Avante Ramone Santana (né Brown; born March 24, 1998), known professionally as Tanna Leone, is an American rapper. In March 2022, he became the third artist signed to PGLang, the multidisciplinary creative collective founded by rapper Kendrick Lamar and filmmaker Dave Free, under the aegis of Def Jam Recordings. His debut studio album Sleepy Soldier, was released in April 2022.

Personal life 
Avante Ramone Brown was born on March 24, 1998, in Los Angeles. His mother is a spoken word artist, and has stated that he "might share some relatives" with fellow rapper Baby Keem. Brown moved around a lot growing up and experienced many different environments, which he believes has made him very adaptive and socially well-rounded.

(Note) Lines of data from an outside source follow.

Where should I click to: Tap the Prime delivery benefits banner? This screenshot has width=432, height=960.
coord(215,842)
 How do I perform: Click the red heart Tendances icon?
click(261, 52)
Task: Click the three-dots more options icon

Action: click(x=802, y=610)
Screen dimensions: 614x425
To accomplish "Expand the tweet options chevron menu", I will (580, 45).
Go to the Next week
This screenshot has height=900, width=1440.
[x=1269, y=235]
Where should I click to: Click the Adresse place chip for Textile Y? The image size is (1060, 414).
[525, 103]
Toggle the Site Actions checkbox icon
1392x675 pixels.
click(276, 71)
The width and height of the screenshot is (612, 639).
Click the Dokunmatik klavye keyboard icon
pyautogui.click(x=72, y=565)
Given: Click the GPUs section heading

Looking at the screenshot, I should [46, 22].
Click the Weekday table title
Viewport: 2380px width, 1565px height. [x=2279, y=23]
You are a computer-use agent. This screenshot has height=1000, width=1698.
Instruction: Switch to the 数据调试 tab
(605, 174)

Following in his mother's footsteps, Brown made his first song at age 11. He would continue to write songs for fun, and often performed them for friends at school. He would later join a poetry club that held cyphers, where he was able to refine his lyrical skills. His first performance in front of a crowd surprisingly felt "extremely natural," which opened him up to the idea of pursuing a professional career as an artist.

Artistry 
He lists 2Pac and DMX as his biggest influences. In his top five artists, he has himself, Kendrick, Frank Ocean, André 3000 and Missy Elliott. Describing his sound, Tanna says it has the strength of a rap song and the melody of an R&B or rock song. "It's not following any type of rule book or guideline. It's just something you could feel."

Discography

Albums

Extended plays

Guest appearances

Tours

Supporting
 Baby Keem - The Melodic Blue Tour (2021-2022)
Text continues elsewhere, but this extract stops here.